Tinsmiths visit to Carpathian Mountains with Experience Ukraine


Tinsmiths Ukranian Visit Posted by Phoebe Clive

In a bid to make my lifestyle business provide me a lifestyle that takes me beyond the office I booked a ‘Textiles Tour’ of the Trans Carpathian region of Ukraine.

I have long been fascinated by the culture and folk art of the people of the Carpathian Mountain region and when I saw that Nataliya (Experience Ukraine www.experienceukraine.co.uk) was running a textile based tour I saw my chance to find out more about this region.

My visit was filled with wonder and delight, but I of course realise that the insight that I gained during a one week visit is limited. This posting is a record of my visit, with my own reflections on what I found to be a most beautiful region.

Abandoned farmhouse – completely built of wood including wooden shingles on the roof.

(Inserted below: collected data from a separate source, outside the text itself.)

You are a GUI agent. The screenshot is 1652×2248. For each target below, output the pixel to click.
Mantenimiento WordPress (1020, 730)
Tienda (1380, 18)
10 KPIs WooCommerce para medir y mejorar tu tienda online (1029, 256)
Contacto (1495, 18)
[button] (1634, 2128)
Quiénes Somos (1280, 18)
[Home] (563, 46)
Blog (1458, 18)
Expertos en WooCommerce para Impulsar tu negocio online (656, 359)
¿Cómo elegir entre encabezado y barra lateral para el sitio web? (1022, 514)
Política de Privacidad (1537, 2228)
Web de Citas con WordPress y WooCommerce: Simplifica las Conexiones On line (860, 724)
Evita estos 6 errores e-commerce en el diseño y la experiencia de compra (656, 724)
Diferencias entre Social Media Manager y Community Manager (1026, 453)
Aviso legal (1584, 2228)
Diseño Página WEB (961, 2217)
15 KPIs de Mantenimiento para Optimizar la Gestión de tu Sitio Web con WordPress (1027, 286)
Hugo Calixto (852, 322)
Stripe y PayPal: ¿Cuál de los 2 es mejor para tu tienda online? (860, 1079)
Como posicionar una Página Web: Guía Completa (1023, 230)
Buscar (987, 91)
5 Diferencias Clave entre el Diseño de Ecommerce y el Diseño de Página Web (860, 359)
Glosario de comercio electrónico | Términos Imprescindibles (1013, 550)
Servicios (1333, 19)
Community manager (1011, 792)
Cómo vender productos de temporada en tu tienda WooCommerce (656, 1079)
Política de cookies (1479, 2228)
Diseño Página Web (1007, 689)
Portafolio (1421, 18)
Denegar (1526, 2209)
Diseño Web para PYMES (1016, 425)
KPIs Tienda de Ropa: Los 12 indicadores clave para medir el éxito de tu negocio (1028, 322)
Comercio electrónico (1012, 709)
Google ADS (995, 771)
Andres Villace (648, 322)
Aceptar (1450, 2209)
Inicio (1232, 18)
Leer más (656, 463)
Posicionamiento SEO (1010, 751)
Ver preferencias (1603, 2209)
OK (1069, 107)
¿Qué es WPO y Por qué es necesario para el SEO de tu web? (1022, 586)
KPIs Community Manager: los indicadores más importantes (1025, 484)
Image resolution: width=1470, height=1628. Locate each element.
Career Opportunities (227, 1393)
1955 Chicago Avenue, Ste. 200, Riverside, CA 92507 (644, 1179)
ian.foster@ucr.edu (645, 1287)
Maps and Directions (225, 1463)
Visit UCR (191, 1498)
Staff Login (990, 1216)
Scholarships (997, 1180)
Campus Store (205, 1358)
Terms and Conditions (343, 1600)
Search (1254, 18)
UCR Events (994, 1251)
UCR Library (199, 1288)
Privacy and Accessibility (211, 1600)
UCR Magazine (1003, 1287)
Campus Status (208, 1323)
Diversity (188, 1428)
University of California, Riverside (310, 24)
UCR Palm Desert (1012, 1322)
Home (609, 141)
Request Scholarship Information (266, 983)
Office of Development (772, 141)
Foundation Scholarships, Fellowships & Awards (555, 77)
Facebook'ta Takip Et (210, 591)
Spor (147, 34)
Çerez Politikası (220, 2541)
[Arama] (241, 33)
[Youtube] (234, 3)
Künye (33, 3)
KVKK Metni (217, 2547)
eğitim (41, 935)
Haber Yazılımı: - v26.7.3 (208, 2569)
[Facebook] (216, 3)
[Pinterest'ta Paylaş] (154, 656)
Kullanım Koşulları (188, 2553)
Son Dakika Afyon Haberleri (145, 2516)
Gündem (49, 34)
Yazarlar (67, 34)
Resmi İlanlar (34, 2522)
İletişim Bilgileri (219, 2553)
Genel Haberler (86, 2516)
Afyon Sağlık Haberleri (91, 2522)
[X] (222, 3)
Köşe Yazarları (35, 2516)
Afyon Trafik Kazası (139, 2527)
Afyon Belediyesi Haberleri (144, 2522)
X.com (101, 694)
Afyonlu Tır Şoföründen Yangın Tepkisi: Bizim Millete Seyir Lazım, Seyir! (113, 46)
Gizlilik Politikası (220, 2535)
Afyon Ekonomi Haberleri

Our first night was spent in Ivano Frankivsk (Stanislav until 1962), a busy and beautiful town with a multitude of churches and lingerie shops! From there our patient driver traversed the very challenging Ukrainian roads across country to Kolomyya which houses a fascinating museum of Hutsul culture and folk art. The Hutsuls are the people who have inhabited this mountainous region for the last thousand years and who have quite a distinct way or life and culture.

The textiles, costume, carving and ceramics traditionally produced in the region are really wonderful. Of course Hutsul folk-art is made from what is plentiful and like mountain dwelling people throughout the world, this includes much wool and wood. With bold sureness of expression, textiles and ceramics display all of the influences which have swept to and fro across this area historically; Austro- Hungarian, Russian, Western European and Ottoman.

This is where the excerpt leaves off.